The modern threat landscape doesn't leave time for rest that's why security departments of organizations face constant pressure to keep up. According to sources, a hacker attack occurs every 39 seconds on average. A rather high influx of false-positive alerts only makes things worse. As a result, not only do SOC engineers lack time to deal with new threats but also they have to waste time on cases that are effectively pointless.
To have a more accurate picture of what's happening on a defense line, security experts may use certain thresholds and prioritization (another term for this is triage). For example, a router in the VoIP call center may send a certain number of data packets to a physical port which is okay, but if the number of these packets will suddenly jump unusually high, this will be an indicator of a DoS attack.
An organization should set its own thresholds for data packets that are okay to send, that are risk-tolerant, and amounts that need an instant reaction. Furthermore, they should prioritize alerts by appropriate types and set up rules of the incident response for each of these types. So, in a call center, the router issues could be marked as “infrastructure”, and the voice transfer through VoIP could be marked as “end users' services”.
As a result, each of the alert types should have its own response plans.

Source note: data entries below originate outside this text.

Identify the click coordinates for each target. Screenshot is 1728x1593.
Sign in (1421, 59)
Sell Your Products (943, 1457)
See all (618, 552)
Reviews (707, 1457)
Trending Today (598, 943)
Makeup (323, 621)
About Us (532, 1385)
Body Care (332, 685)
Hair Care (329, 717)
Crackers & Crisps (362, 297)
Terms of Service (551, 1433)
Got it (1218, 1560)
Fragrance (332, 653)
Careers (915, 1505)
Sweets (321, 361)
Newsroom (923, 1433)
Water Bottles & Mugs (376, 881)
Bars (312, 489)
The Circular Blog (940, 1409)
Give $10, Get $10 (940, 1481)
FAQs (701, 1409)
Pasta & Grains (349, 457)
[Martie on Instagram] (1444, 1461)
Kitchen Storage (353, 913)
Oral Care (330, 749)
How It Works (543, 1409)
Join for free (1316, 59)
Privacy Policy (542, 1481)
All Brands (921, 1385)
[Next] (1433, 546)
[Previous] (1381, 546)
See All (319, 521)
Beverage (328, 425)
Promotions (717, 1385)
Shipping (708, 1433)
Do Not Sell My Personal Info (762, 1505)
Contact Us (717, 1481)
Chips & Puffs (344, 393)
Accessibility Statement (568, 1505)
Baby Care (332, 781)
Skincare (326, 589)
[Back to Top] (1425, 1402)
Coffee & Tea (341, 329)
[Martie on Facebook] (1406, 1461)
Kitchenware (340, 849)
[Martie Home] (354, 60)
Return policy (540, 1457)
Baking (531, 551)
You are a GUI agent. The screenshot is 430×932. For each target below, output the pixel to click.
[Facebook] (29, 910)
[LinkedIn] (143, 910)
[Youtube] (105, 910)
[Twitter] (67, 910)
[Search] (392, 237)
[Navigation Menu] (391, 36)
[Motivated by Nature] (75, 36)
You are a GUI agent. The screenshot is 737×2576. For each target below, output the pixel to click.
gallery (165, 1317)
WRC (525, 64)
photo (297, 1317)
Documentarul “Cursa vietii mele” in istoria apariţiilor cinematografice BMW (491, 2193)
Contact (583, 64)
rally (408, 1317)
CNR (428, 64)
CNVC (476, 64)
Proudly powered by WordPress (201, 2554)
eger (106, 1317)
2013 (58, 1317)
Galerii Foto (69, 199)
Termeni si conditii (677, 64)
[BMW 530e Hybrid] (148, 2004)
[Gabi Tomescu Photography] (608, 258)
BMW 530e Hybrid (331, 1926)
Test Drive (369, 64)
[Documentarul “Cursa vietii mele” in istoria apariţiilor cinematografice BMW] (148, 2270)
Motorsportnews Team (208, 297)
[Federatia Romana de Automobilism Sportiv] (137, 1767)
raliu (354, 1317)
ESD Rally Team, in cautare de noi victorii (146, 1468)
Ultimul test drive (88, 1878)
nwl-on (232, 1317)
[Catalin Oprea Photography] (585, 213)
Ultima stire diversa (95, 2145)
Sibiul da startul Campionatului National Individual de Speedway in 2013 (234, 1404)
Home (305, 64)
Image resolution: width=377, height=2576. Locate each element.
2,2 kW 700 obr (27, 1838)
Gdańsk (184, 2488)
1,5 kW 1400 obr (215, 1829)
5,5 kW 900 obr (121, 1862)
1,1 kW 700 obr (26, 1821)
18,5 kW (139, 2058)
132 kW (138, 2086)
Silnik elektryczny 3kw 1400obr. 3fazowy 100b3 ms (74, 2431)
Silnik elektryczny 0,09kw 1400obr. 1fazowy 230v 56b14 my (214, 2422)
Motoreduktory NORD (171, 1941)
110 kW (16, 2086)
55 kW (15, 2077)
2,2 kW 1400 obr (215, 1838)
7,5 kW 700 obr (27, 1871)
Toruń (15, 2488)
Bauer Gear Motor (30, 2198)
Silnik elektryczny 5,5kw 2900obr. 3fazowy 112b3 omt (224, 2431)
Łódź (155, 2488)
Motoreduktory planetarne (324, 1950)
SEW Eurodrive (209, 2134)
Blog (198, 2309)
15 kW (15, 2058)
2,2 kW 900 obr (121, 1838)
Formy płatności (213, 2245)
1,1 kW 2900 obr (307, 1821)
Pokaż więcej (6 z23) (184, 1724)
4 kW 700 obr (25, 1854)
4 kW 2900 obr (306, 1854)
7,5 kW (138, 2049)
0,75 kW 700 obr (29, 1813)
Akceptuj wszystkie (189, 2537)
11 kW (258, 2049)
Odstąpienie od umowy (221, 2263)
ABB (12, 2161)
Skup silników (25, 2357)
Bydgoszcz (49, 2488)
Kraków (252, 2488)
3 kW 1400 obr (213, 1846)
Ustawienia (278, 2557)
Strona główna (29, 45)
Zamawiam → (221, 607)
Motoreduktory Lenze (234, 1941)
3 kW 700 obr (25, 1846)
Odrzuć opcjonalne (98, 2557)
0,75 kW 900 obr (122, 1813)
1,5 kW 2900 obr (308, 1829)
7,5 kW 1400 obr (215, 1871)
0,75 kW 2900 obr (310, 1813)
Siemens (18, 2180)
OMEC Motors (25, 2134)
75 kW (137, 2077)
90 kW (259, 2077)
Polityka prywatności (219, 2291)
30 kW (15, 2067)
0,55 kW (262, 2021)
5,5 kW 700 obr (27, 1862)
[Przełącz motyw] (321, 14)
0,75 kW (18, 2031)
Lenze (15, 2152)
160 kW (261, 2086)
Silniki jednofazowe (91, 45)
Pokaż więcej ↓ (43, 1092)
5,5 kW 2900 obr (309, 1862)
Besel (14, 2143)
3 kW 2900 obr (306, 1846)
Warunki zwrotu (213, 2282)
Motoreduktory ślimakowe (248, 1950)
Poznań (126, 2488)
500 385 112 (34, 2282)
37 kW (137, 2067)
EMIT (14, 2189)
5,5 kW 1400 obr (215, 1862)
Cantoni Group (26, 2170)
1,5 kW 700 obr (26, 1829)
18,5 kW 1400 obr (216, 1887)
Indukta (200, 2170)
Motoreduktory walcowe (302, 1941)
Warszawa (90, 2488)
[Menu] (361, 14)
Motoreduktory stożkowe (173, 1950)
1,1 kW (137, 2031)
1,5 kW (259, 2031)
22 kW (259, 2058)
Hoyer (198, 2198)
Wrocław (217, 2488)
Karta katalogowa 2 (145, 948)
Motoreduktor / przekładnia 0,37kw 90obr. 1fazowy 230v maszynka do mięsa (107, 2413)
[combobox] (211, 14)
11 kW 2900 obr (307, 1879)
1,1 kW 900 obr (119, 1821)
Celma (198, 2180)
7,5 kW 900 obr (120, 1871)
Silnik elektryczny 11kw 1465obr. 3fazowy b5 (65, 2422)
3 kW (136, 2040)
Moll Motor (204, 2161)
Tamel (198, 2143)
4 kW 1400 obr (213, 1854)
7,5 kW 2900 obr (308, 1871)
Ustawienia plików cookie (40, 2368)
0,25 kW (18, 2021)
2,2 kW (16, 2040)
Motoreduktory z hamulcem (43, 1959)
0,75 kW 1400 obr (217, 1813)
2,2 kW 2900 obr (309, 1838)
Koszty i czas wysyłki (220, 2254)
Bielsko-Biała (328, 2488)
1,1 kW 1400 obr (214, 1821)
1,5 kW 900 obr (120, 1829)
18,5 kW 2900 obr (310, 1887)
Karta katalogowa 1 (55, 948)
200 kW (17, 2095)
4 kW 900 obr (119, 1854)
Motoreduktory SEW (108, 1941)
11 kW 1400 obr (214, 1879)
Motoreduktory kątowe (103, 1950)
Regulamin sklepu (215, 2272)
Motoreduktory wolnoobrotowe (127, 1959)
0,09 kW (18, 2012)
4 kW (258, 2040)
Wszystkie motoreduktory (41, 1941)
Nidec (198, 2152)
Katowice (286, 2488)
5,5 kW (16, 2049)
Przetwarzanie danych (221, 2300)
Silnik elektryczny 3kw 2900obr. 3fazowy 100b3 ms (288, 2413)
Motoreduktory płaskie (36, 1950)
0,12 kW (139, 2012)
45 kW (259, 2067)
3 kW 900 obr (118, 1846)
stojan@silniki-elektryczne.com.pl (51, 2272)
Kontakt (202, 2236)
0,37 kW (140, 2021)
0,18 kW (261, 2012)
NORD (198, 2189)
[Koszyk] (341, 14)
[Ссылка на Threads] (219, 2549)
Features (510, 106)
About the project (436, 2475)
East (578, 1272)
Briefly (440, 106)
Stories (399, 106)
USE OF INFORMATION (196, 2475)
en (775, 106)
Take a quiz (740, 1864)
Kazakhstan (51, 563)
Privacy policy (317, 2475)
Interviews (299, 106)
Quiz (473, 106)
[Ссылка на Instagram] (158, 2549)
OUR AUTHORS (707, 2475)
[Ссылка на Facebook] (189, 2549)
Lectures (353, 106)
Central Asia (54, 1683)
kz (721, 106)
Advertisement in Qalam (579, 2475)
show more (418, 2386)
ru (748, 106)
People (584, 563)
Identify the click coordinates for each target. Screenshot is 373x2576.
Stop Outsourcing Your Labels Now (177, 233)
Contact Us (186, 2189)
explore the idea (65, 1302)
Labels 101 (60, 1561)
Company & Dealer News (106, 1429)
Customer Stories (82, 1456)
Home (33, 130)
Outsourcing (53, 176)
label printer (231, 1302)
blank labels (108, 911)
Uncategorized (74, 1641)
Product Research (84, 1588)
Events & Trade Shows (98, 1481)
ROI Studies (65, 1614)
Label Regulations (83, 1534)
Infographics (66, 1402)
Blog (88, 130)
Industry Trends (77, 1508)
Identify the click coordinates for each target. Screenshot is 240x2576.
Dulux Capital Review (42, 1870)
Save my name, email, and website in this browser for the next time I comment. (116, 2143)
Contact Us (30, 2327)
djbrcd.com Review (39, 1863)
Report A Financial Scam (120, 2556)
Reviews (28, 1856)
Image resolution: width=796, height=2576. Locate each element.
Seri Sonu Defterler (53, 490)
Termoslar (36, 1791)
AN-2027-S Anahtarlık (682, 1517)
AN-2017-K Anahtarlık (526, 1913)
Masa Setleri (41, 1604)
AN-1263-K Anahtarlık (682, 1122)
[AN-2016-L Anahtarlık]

For instance, a SOC team needs to make sure that both routers' and users' accounts are protected from DoS attacks, yet alert thresholds for them would be entirely different in numbers and in nature as well.
An increased number of false positives might also occur due to the organizational silos between technologies and teams. If the team is divided and doesn't share the knowledge between different levels of SOC, there might be a duplication of efforts and conflicting results that only grow the number of false alerts that are hard to deal with.
An efficient security operations center often consists of a stack of technological solutions that need to complement each other and work together as one. Various levels of SOC experts have different experiences and areas of responsibility and it is critical for them to understand each other and maintain a continuous feedback loop for creating better outcomes.
For quick results, they might apply automated solutions for smoothing out the performance of security platforms by adding quality rules translated from another format. For example, there's Uncoder.IO, a free online content translation engine that instantly converts Sigma into any other SIEM or EDR format that you might need. However, in a more long-term perspective, members of the SOC team should have seamless communication to ensure they are on the same page.
Teams should be encouraged to share knowledge with each other to improve the ways of reducing false positives in the future. For example, they could be documenting and sharing instances of some particular false alerts in documentation, special repositories, or discuss them in meetings.
If the group discussions don't show to be efficient enough and there's no time to fill out the documentation, the feedback process can be automated into existing workflows, which will make it easier and clearer how to improve performance over time.
SOC teams have to move fast and never stop and that movement can be ensured by the minimum time wasted on things that don't matter. Ultimately, reducing false positives leads to better use of talent, time, and material resources.